Para conter a propagação do vírus, o Mapa executa um rigoroso plano de contingência. Entre as ações estão o isolamento das áreas afetadas, o abate sanitário das aves, a destruição de mais de 1,7 milhão de ovos da granja de Montenegro, barreiras sanitárias, estações de desinfecção e monitoramento intensivo das propriedades vizinhas e de aves silvestres. O governo estima que serão necessários 28 dias, a partir do início das ações, para controlar o surto.

Exportações em risco

O Brasil, maior exportador mundial de carne de frango, já enfrenta restrições comerciais. Países como China, União Europeia, México e Argentina suspenderam temporariamente as importações de produtos avícolas brasileiros. O governo solicitou à China que limite o embargo apenas à região afetada, mas ainda aguarda uma resposta oficial.

O bacharel em economia Lucas Machado Stedile

Segundo Lucas Machado Stedile, bacharel em Economia pela UCS e avicultor, o impacto pode ser severo, principalmente no Rio Grande do Sul. “O principal impacto está no risco de restrições às exportações, considerando que aproximadamente 55% da produção do estado é destinada ao mercado externo”, alerta.

Ele acrescenta que a suspensão das exportações faz com que a produção seja redirecionada ao mercado interno, pressionando os preços para baixo e comprometendo a rentabilidade das empresas. “Isso afeta toda a cadeia, desde os produtores de insumos até os frigoríficos e cooperativas”, explica.

O impacto vai além dos prejuízos empresariais e afeta diretamente o emprego e a economia local. “Empresas precisam reduzir o ritmo produtivo, cortar custos e, por consequência, realizar demissões. Isso gera uma retração econômica que atinge transporte, comércio, serviços e a arrecadação municipal”, ressalta Stedile.

Saúde humana em observação

Apesar da gravidade entre aves, até o momento não há registros de infecção humana por H5N1 no Brasil. Um trabalhador da granja de Montenegro chegou a ser isolado por precaução, mas testou negativo.
A Dra. Isabele Berti, infectologista do Hospital Tacchini, afirma que o risco real de transmissão existe, principalmente para profissionais que atuam diretamente em aviários com aves contaminadas ou que lidam com carcaças e dejetos.

Ela reforça que os sintomas iniciais da gripe aviária em humanos são semelhantes aos de outras gripes: “Febre alta, tosse, mal-estar e dores no corpo são sinais de alerta”, destaca. “É fundamental que qualquer pessoa com quadro gripal busque atendimento médico, principalmente se tiver tido contato com aves doentes”, orienta.

Quanto à vigilância local, a médica explica que os protocolos seguem as diretrizes do Ministério da Saúde e da Secretaria Estadual da Saúde. “Até o momento, Bento Gonçalves e região não registraram casos suspeitos, apesar da proximidade com Montenegro. Mas estamos em estado de alerta”, reforça.

A infectologista Isabele Berti

Orientações e cuidados

As autoridades de saúde orientam a população a evitar contato com aves mortas e a manter rigorosa higiene após qualquer eventual exposição. “Se encontrar aves mortas, não toque. E se tiver contato, lave bem as mãos com água, sabão e álcool”, recomenda a Dra. Isabele.

• Material de origem:
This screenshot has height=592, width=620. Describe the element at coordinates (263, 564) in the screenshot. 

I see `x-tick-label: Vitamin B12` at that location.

• Experimente: Extraia, sem qualquer alteração, o segmento do texto sobre a gripe aviária que vai de "Para conter a" até "uma resposta oficial.".

• Solução da tarefa:
Para conter a propagação do vírus, o Mapa executa um rigoroso plano de contingência. Entre as ações estão o isolamento das áreas afetadas, o abate sanitário das aves, a destruição de mais de 1,7 milhão de ovos da granja de Montenegro, barreiras sanitárias, estações de desinfecção e monitoramento intensivo das propriedades vizinhas e de aves silvestres. O governo estima que serão necessários 28 dias, a partir do início das ações, para controlar o surto.

Exportações em risco

O Brasil, maior exportador mundial de carne de frango, já enfrenta restrições comerciais. Países como China, União Europeia, México e Argentina suspenderam temporariamente as importações de produtos avícolas brasileiros. O governo solicitou à China que limite o embargo apenas à região afetada, mas ainda aguarda uma resposta oficial.